Astilbe is blooming today. i have about 10 or so around the yard. i like the ivory colored ones also. i bought a couple years ago but most of mine are volunteers. i found one last week growing between the slab on the walkway. ~Georgia


----------



## frogmammy (Dec 8, 2004)

I LOVE that pink and rose!

Mon


----------



## frogmammy (Dec 8, 2004)

Actually, I don't know if you can divide them either, but with rootballs about 2 foot in diameter, thought it was doable. Am going to order some Sweet Summer Love Clematis....I LOVE the scent. Little late in the season, but maybe it will work.

Mon


----------



## newfieannie (Dec 24, 2006)

is that the paniculata? it is also sweet smelling and a late one. i tried to get it for my husband . he use to have one years ago.i'm still trying to find guernsey cream. 








yes indeed Clematis can easily be divided! i watched them demonstrating it on youtube last night after you mentioned it. looks like in the spring just as they start to emerge. 

my red yarrow is blooming today. i love yarrow as you can see from my pics. i have more yellow than red. seem like red is a little harder to get going. also have a multicolored one. long lasting as cut flowers as well. 

as you can see my garden doesn't form any recognizable plan. i poke things here and there. sort of like an informal english garden. works for me though! just below the line holding back the glads you can see a line of lupins. i had nowhere to start them for next spring's crop so i added more soil and set the seeds all along the perennial bed. they are up ,4 or 5 inches. i have to be careful when mowing around that bed though. ~Georgia


----------



## newfieannie (Dec 24, 2006)

the rain flowed like a river here today. i went out to check my garden after the sun came out and 3 of my lilies that i bought this year are blooming. the yellow one is banana cream. i dont know what the others are. i think they look good with the raindrops. ~Georgia


----------



## frogmammy (Dec 8, 2004)

Georgia, I just ordered a Guernsey Cream clematis because you had spoken so highly of them. Not the greatest time of the year to do that, and the size not what I ideally wanted, but it will do, or not.

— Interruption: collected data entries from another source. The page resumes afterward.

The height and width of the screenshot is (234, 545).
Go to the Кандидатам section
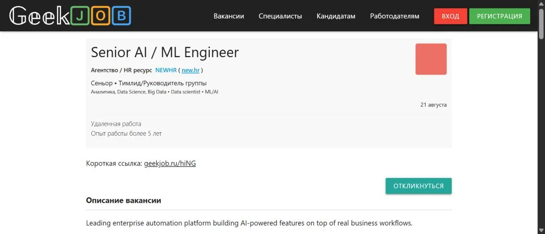pos(336,16)
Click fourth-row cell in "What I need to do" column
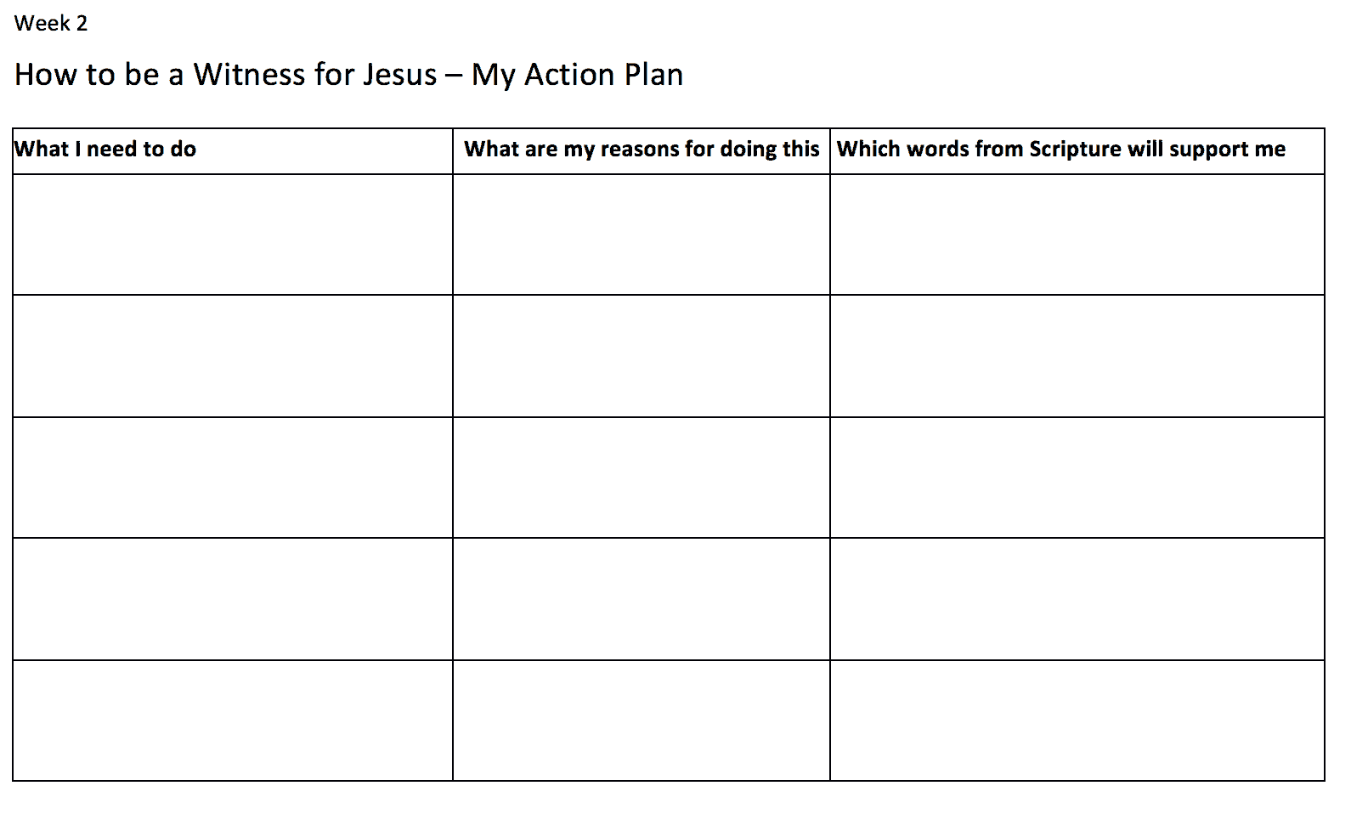Screen dimensions: 1368x831 point(233,599)
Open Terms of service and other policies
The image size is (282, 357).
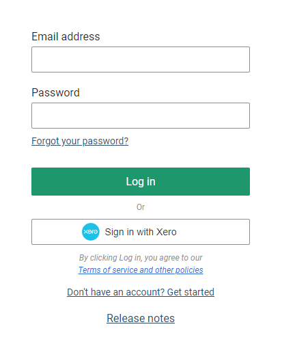(141, 270)
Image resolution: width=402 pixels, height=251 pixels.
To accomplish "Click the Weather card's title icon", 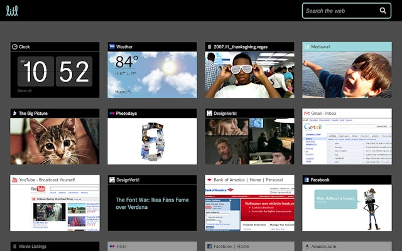I will coord(112,46).
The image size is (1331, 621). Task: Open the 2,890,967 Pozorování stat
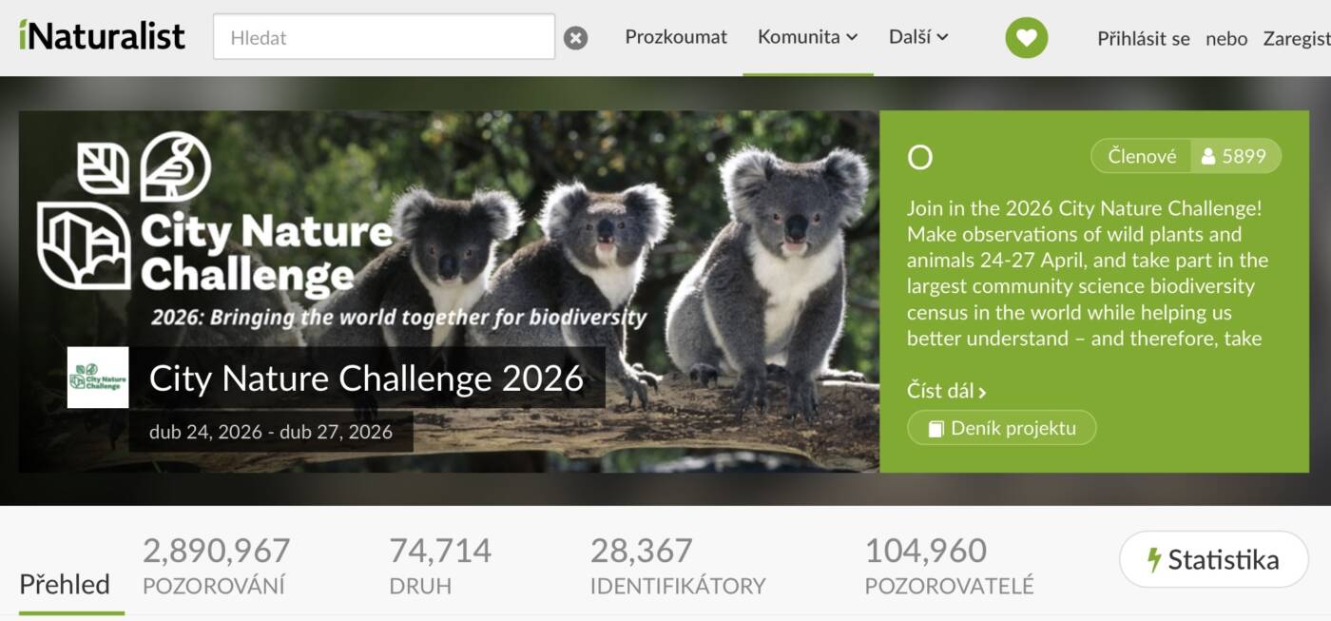tap(216, 565)

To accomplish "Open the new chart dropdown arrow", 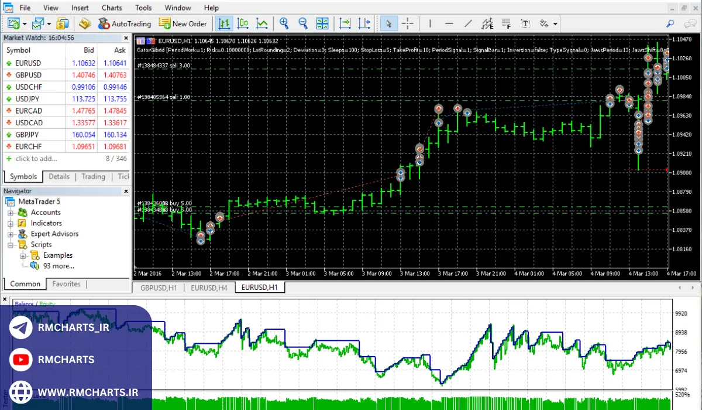I will pos(24,24).
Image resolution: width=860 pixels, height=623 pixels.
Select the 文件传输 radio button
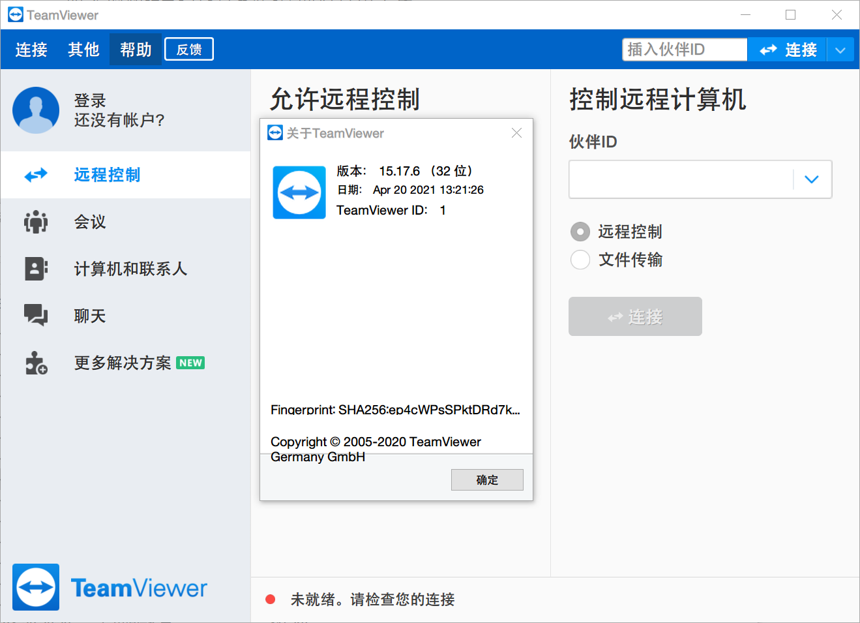580,260
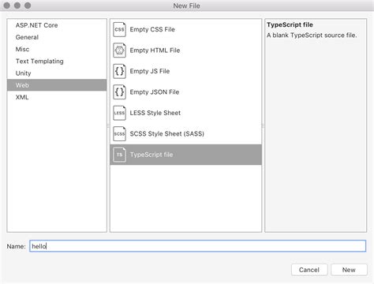This screenshot has width=374, height=284.
Task: Click the Cancel button
Action: 309,270
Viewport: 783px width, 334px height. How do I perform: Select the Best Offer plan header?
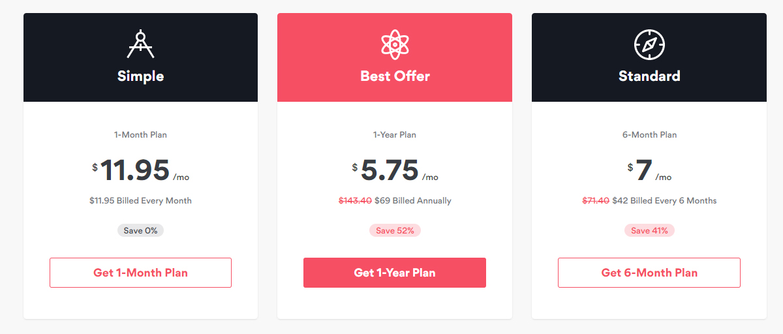coord(395,57)
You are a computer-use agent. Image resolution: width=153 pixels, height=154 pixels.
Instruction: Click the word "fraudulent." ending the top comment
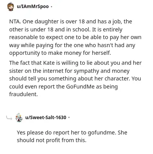tap(24, 94)
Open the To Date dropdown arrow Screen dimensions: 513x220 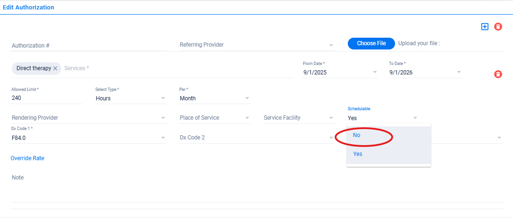point(459,73)
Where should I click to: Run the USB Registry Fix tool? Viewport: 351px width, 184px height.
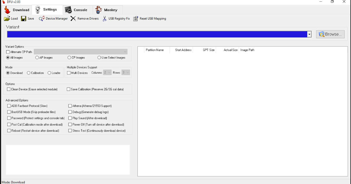coord(116,18)
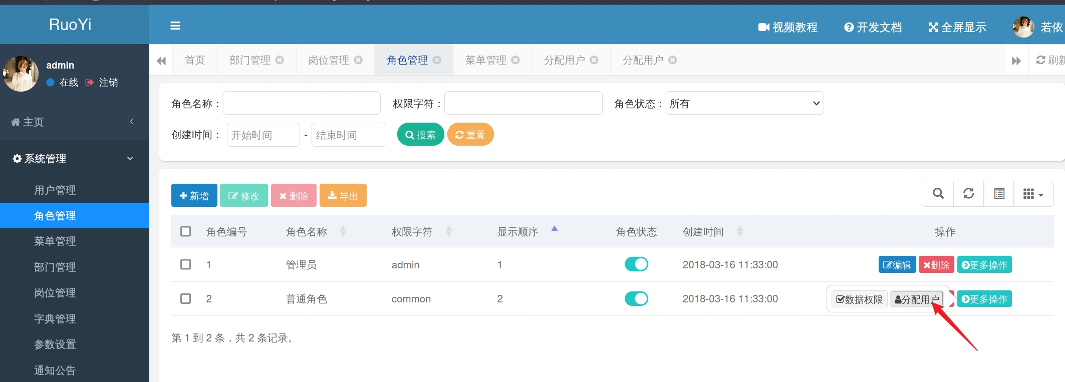Click the 新增 button

pos(194,196)
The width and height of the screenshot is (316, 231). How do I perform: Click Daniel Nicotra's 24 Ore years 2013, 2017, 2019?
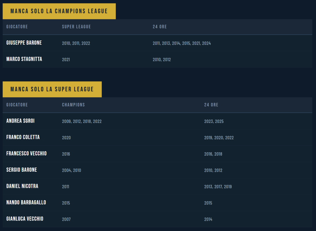click(x=218, y=187)
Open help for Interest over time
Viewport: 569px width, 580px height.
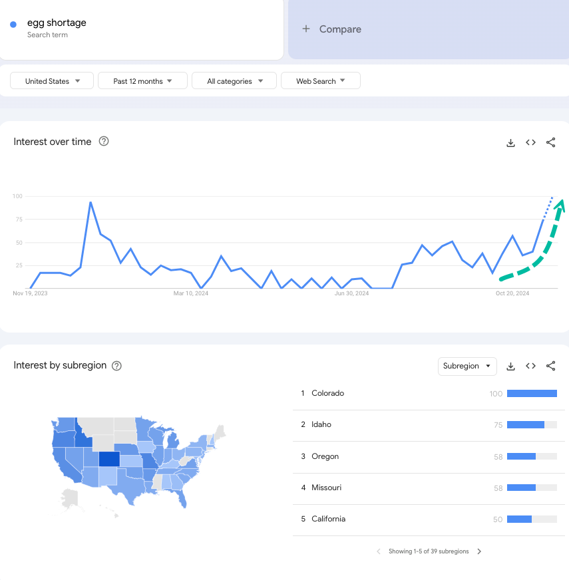104,141
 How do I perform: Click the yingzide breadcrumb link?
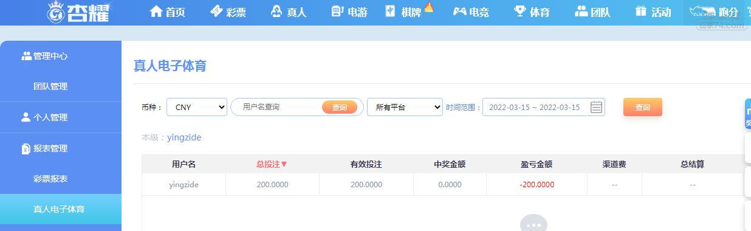(x=184, y=137)
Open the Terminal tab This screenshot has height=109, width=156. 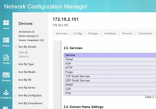[x=127, y=33]
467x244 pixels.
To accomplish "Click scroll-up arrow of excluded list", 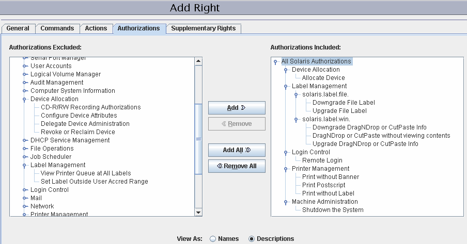I will coord(198,61).
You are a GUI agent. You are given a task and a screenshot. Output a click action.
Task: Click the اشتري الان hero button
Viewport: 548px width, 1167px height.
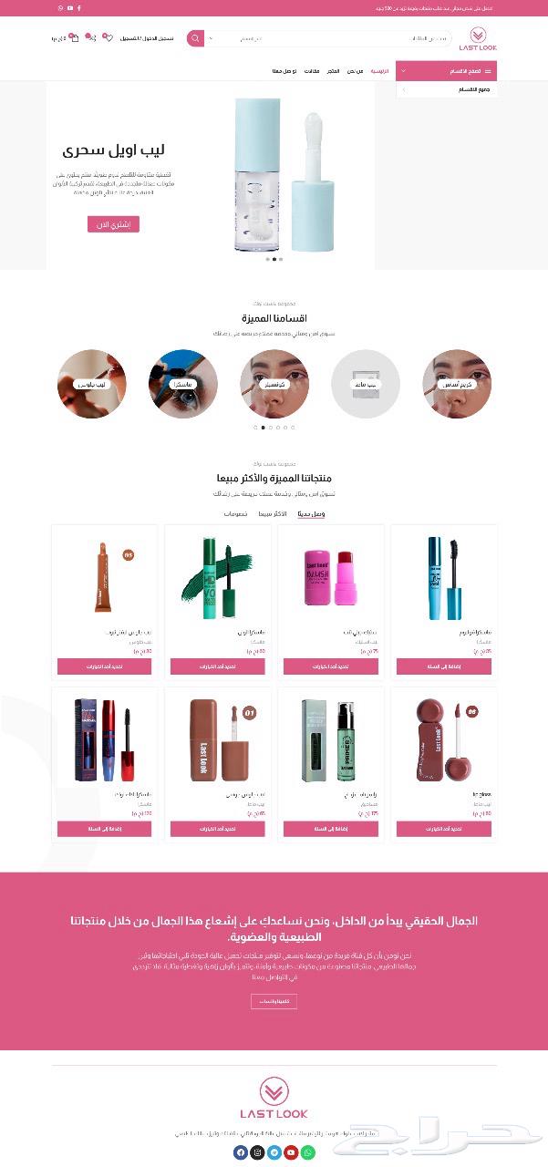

Also ordered a Tiaga, just because it's different!

Mon


----------



## frogmammy (Dec 8, 2004)

OOPS! That's Taiga clematis!

Mon


----------



## newfieannie (Dec 24, 2006)

guernsey cream are the first to bloom here and a lovely creamy white. where did you find one? i might be able to order from there. the clematis are just about finished here but they can be planted right up to autumn or as long as the ground can be dug. ~Georgia


----------



## frogmammy (Dec 8, 2004)

Georgia, I found the Guernsey Cream at Donahue's Greenhouse in Minnesota. Don't know if you'd have problems getting from the US. Donahue's Greenhouse

Did find Holland Nurseries in St John, NL are said to have them, but I don't know if they're available at this time.

Mon


----------



## newfieannie (Dec 24, 2006)

this is my first time trying begonia. i bought them in early spring along with other bulbs like calla lily etc. stuck them in the ground and we had a heavy frost for a week after that. i thought they were dead until i saw a few leaves emerging. same with the lily.

i transplanted to pots on the front steps after that and they seem to be thriving. for those of you who are familiar with begonias. do i treat them like dahlia's in winter? i would like to save them. ~Georgia


----------



## alida (Feb 8, 2015)

Georgia, my mother, who had the SAME green thumbs and fingers you do used to bring her potted begonias down to the cold cellar in late fall once they'd started to dye back. She'd also dig up the ones in the garden around the first frost time, wrap the tubers in newspaper and put them in the cellar too. Everything was brought out in spring and most survived. I know she planted another type too that were annuals and she didn't bother trying to save them.


----------



## Danaus29 (Sep 12, 2005)

Actually, you can save annual begonias. I have one that has been going for 4 years. I lost the 5 others but this one is still alive.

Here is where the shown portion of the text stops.